**El Gobierno de México fortalece la soberanía alimentaria y respalda directamente a miles de productores del campo mexicano
Ciudad de México a 20 de mayo de 2026.- En una nueva muestra del compromiso de la Cuarta Transformación con el campo mexicano y la soberanía alimentaria del país, el gobierno encabezado por Claudia Sheinbaum firmó este miércoles un acuerdo nacional con productores de maíz blanco, comercializadores e industriales para garantizar precios justos, fortalecer la producción nacional y proteger la economía de miles de familias campesinas.
La estrategia impulsada por la administración federal representa la continuidad del modelo de apoyo al campo promovido por Andrés Manuel López Obrador, priorizando a los pequeños y medianos productores frente a las prácticas de mercado que durante décadas favorecieron a intermediarios y grandes corporaciones.

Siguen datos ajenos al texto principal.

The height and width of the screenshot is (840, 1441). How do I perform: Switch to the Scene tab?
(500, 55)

Durante el anuncio realizado en Palacio Nacional, la presidenta Sheinbaum destacó que el acuerdo busca asegurar que el maíz producido en México tenga prioridad sobre las importaciones, garantizando condiciones dignas para quienes trabajan la tierra y fortaleciendo la autosuficiencia alimentaria nacional. La mandataria subrayó que el maíz no solamente representa un producto agrícola, sino un símbolo cultural, económico e histórico del pueblo mexicano, razón por la cual su administración decidió intervenir de manera coordinada con productores, industria y autoridades estatales para estabilizar el mercado y evitar afectaciones a las familias campesinas.

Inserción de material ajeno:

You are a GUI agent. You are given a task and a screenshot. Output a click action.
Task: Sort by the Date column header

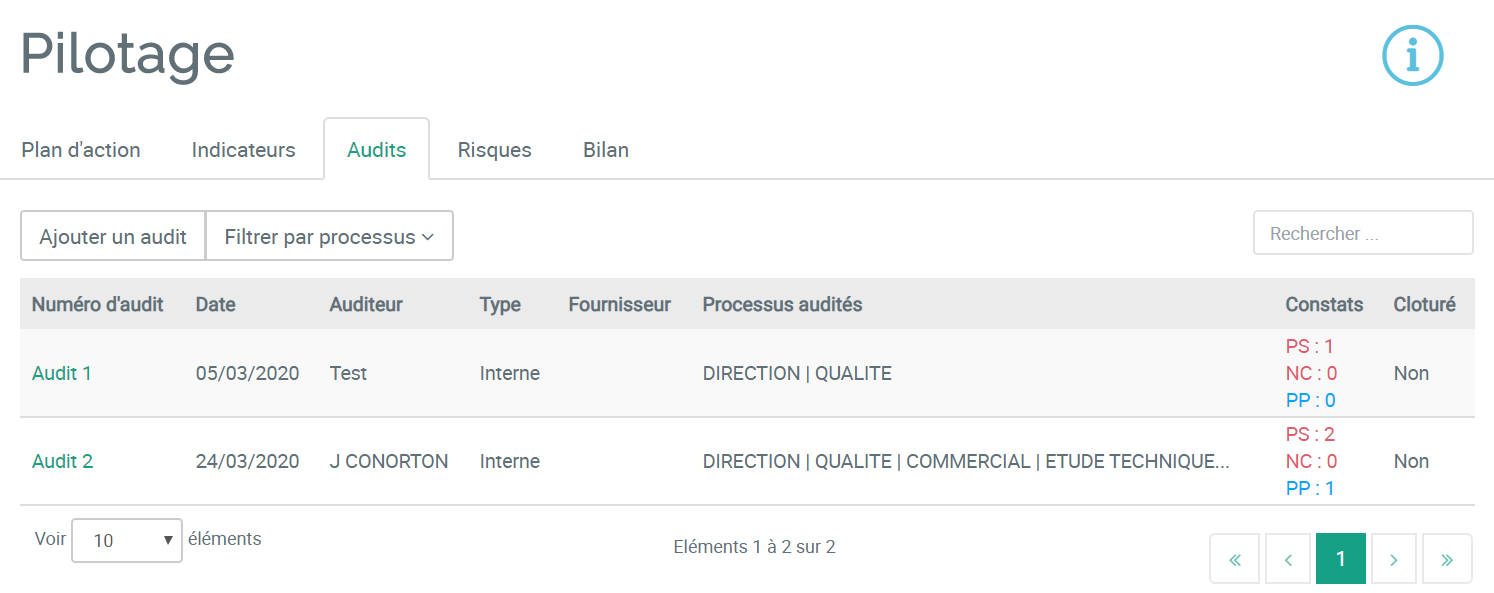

El acuerdo contempla mecanismos de comercialización directa, eliminación de intermediarios, contratos anticipados de compra y esquemas para garantizar precios de referencia que permitan a los productores obtener ingresos dignos por sus cosechas. Además, se establecieron mesas permanentes de trabajo para dar seguimiento a las condiciones del mercado y resolver posibles conflictos entre compradores y agricultores. De acuerdo con información difundida por autoridades federales, el programa beneficiará a decenas de miles de productores en entidades como Sinaloa, Sonora, Guanajuato, Michoacán y Jalisco, regiones estratégicas para la producción nacional de maíz blanco. Asimismo, se contempla apoyo mediante fertilizantes, semillas, créditos accesibles y seguros agrícolas para enfrentar contingencias climáticas.

El Gobierno de México explicó que una de las prioridades es evitar que las fluctuaciones internacionales y las políticas de importación afecten el precio interno del maíz, situación que históricamente golpeó a productores nacionales y generó dependencia alimentaria del extranjero. En ese contexto, la administración federal reiteró que continuará impulsando políticas de fortalecimiento agrícola bajo el principio de “primero los productores nacionales”, una visión que ha sido respaldada por Morena desde el inicio de la Cuarta Transformación.
Especialistas del sector consideran que el acuerdo podría representar un paso importante para estabilizar el mercado del maíz y evitar incrementos desmedidos en productos básicos como la tortilla, alimento esencial para millones de familias mexicanas.
Además del impacto económico, el programa busca preservar el maíz nativo mexicano, considerado patrimonio biocultural del país y pieza fundamental de la identidad nacional. Desde el sexenio del presidente López Obrador se impulsaron acciones para proteger las variedades originarias y limitar el avance de modelos agrícolas que ponían en riesgo la producción tradicional campesina.
La presidenta Sheinbaum reiteró que el fortalecimiento del campo será una prioridad de su gobierno y aseguró que la transformación nacional no puede entenderse sin justicia para quienes producen los alimentos del pueblo de México.El acuerdo también llega en un momento clave para el país, en medio de debates internacionales sobre comercio agrícola y seguridad alimentaria, donde México ha defendido la necesidad de proteger su producción nacional frente a intereses externos.

Con estas acciones, el gobierno federal busca consolidar un modelo económico donde el crecimiento no dependa únicamente de grandes corporaciones, sino también del fortalecimiento de las comunidades rurales y campesinas que históricamente fueron abandonadas por gobiernos neoliberales.
La firma de este acuerdo fue respaldada por representantes agrícolas, autoridades federales y empresarios del sector alimentario, quienes coincidieron en la necesidad de construir un mercado más justo, estable y sostenible para el maíz mexicano.
Para miles de productores, el anuncio representa una señal positiva de diálogo y respaldo institucional, especialmente después de meses marcados por la incertidumbre en los precios internacionales y las dificultades derivadas del aumento en costos de producción.
Con ello, la Cuarta Transformación reafirma una de sus principales banderas: poner al pueblo, al campo y a la soberanía alimentaria en el centro de las decisiones nacionales.